### [Exercise]
Set down a word-for-word copy of the data below, limited to the lines from the first through the line with "Task: Upvote Jazzy Venita's comment".

### [Dataset excerpts]
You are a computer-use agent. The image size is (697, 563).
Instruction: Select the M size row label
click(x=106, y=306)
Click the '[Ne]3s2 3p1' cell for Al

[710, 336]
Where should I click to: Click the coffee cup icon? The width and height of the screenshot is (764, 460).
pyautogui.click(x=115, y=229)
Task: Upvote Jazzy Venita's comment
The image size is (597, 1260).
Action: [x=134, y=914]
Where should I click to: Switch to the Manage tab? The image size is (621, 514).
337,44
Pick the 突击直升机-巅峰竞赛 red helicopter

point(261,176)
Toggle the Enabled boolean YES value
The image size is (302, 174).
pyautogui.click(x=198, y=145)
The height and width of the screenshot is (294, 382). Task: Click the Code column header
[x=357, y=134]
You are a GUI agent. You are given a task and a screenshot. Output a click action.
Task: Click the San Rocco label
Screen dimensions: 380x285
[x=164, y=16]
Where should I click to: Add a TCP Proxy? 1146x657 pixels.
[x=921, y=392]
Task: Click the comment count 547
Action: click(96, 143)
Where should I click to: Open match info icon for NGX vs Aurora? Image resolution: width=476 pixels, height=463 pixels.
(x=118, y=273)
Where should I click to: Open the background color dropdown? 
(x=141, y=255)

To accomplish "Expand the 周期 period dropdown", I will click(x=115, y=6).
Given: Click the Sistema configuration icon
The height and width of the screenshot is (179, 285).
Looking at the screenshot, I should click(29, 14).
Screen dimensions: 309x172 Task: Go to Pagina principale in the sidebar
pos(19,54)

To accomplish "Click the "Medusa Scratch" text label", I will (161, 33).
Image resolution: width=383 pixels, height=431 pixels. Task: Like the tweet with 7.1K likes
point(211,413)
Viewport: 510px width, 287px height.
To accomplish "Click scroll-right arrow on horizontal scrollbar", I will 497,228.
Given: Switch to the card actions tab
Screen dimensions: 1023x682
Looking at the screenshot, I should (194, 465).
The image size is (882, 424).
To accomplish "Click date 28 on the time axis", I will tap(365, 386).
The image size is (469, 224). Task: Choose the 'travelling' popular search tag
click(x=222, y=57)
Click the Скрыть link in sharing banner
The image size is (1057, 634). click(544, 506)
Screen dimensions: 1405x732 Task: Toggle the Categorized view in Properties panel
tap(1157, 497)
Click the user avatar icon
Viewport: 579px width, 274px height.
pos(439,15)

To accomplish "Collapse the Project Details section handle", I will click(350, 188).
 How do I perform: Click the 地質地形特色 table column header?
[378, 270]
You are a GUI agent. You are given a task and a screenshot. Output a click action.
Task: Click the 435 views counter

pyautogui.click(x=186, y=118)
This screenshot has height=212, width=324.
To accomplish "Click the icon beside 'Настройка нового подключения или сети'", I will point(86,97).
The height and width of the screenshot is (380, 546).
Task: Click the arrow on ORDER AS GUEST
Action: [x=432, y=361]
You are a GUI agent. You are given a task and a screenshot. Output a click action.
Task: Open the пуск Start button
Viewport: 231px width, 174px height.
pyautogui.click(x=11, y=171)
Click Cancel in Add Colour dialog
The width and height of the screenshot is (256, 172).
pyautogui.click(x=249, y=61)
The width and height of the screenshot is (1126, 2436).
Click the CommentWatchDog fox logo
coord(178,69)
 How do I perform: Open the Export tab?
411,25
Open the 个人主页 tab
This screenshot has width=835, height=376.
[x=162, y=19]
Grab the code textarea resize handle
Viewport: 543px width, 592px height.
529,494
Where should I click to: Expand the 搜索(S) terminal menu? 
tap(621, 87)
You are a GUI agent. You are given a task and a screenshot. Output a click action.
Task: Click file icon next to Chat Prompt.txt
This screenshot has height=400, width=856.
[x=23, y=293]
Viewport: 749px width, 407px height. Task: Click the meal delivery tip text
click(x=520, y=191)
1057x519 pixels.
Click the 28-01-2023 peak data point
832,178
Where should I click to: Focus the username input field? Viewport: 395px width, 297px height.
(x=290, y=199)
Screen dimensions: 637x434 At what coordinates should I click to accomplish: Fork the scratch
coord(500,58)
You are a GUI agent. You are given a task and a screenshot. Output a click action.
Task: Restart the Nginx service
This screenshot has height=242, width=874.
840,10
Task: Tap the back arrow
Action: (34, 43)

### [Response for this exercise]
You are a computer-use agent. The image size is (697, 563).
Instruction: Select the M size row label
click(x=106, y=306)
Click the '[Ne]3s2 3p1' cell for Al

[710, 336]
Where should I click to: Click the coffee cup icon? The width and height of the screenshot is (764, 460).
pyautogui.click(x=115, y=229)
Task: Upvote Jazzy Venita's comment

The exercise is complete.